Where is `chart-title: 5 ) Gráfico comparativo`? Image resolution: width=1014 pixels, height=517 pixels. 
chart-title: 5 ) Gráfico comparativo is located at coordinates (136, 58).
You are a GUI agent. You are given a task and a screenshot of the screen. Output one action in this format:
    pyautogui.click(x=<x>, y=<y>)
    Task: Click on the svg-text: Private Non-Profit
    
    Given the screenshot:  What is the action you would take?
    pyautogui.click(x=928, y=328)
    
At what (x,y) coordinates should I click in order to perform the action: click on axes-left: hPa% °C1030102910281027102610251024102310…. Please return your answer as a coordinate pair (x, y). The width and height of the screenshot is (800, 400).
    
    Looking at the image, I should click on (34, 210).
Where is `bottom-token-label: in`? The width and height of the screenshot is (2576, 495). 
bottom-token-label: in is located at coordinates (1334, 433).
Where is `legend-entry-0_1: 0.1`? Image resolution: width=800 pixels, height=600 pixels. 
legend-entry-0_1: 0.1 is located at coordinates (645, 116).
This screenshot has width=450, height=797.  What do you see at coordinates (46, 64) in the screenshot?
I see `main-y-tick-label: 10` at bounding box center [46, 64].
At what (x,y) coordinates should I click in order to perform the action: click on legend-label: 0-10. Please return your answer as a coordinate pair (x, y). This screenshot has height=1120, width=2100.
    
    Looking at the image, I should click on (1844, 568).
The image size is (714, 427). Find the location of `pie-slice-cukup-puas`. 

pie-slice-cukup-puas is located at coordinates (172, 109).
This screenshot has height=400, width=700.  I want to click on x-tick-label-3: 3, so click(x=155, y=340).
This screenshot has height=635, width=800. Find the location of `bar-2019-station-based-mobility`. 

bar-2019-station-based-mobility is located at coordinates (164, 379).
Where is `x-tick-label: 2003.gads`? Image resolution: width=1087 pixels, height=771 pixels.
━━━━━━━━━━━━━━━━━━━━━━━━━━━━━━
Put the lines of the listing, starting with the line containing "This screenshot has height=635, width=800." and going on through the end of the listing, into a JSON list of strings with one string per line, skipping blank lines.

Solution to this task ▸
[
  "This screenshot has height=635, width=800. Find the location of `bar-2019-station-based-mobility`. ",
  "bar-2019-station-based-mobility is located at coordinates (164, 379).",
  "Where is `x-tick-label: 2003.gads`? Image resolution: width=1087 pixels, height=771 pixels."
]